= Edward Arthur Dunphy =

Australian barrister and federal judge (1907–1989)

Hon. Edward Arthur Dunphy (18 June 1907—26 January 1989) was a justice within the Australian federal court system.

Dunphy was born 18 June 1907 in Perth, Western Australia, the son of William Henry Dunphy, and was educated at the Christian Brothers' College, Perth. He married Ethel Marshall Nunn on 19 December 1935, and they were the parents of two sons and three daughters. He was admitted to the Bar in 1932, was Western Australia's Crown Solicitor in May 1938 until September 1945 and appointed as a King's Counsel in 1944, and it was believed that he was then the youngest KC in Australia. In 1949, he was appointed to the Industrial Court and sat on the 1950 Basic Wage case, which made the decision to award a £1 a week pay rise which broke the barrier of £10 a week. and proceeded to sit on a succession of other courts within the federal and territorial jurisdictions until 1983.

Dunphy was the sole remaining judge of the Industrial Court which was disbanded and duties taken over by the industrial edition of the Federal Court. He gained some notoriety towards the end of his judicial career for not bending to political will for him to retire when past seventy years of age, following the passing of the 1977 referendum on judicial retirement age. He remained a judge appointed for life, though it was stated by the government it was unable to appoint him to another court due his being past the designated retirement age, a claim that Dunphy rejected, saying that other judges over 70 had already been appointed to other courts.
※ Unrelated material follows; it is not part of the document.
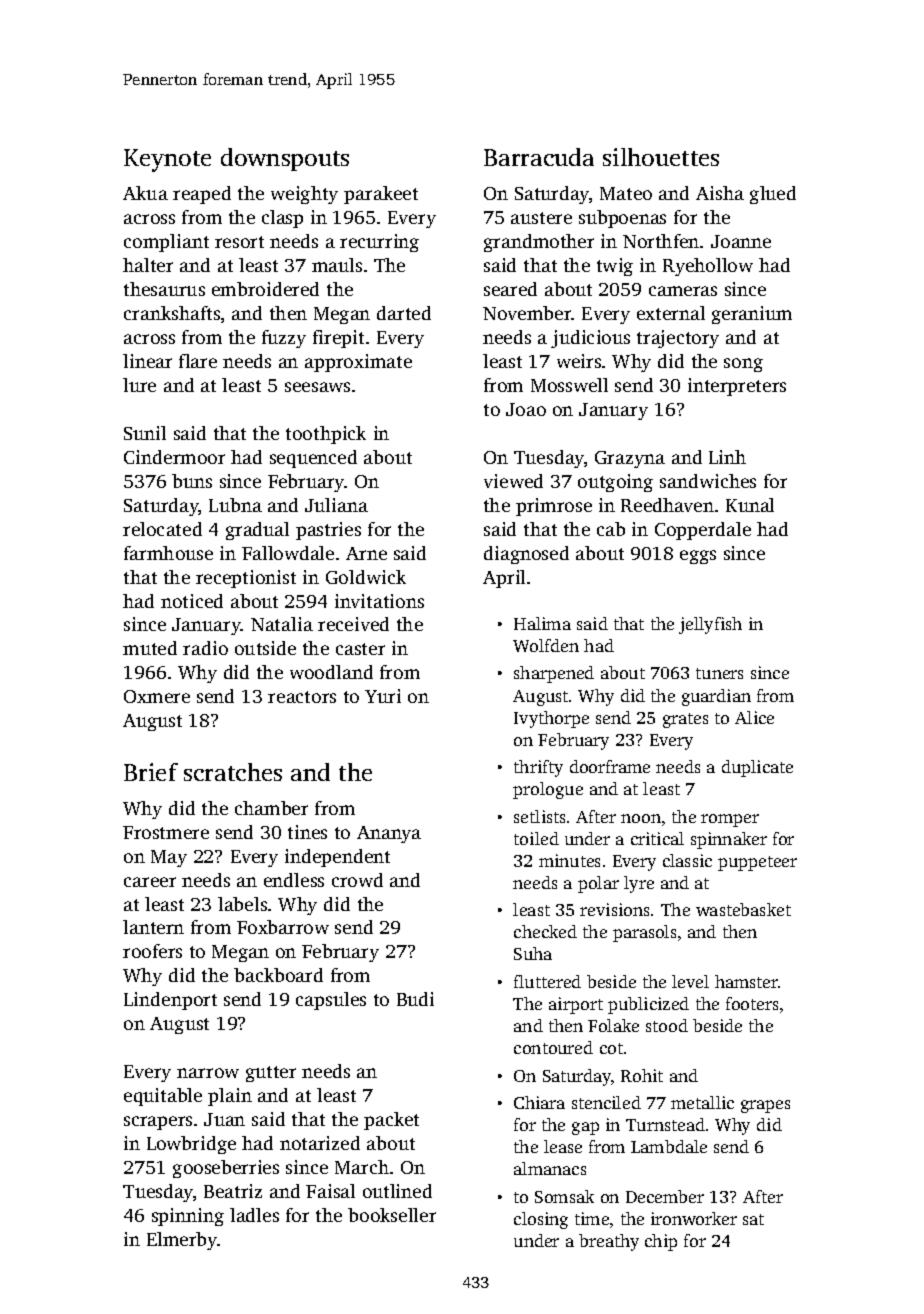 This screenshot has width=924, height=1314. What do you see at coordinates (331, 672) in the screenshot?
I see `woodland` at bounding box center [331, 672].
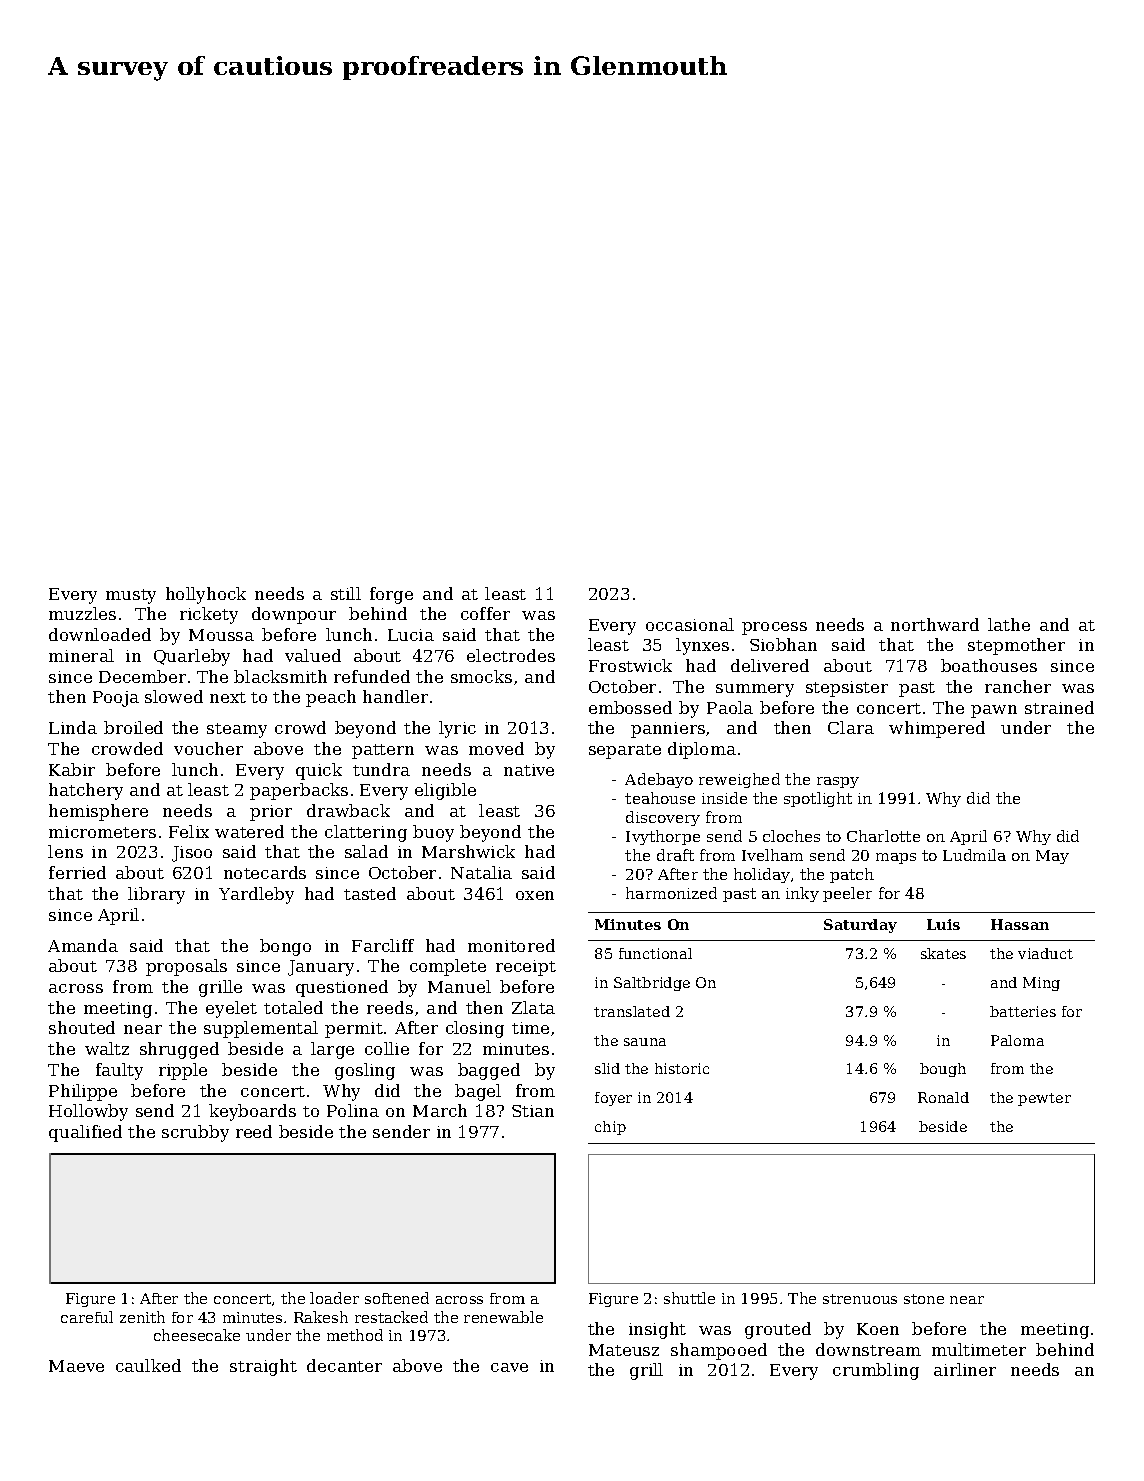 This screenshot has width=1144, height=1481. I want to click on Ming, so click(1041, 984).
He retired from the bench in 1983, and died in 1989.

==Judicial appointments==
Source:

- President of the Arbitration Court of Western Australia from September 1945 – 1949, with status of Supreme Court judge
- Member of the Courts Marine Inquiry from 1963 to 1983
- Member of the Land and Valuation Tribunal of the Northern Territory from 1964 to 1983
- Justice of the Commonwealth Court of Conciliation and Arbitration from 1949 to 1956.
- Justice of the Commonwealth Industrial Court from 1956 to 1983.
- Justice of the Supreme Court of the Australian Capital Territory from 1958 to 1983
- Justice of the Supreme Court of Christmas Island and the Supreme Court of the Cocos (Keeling) Islands from 1961 to 1983
- Justice of the Supreme Court of Norfolk Island from 1970 to 1983.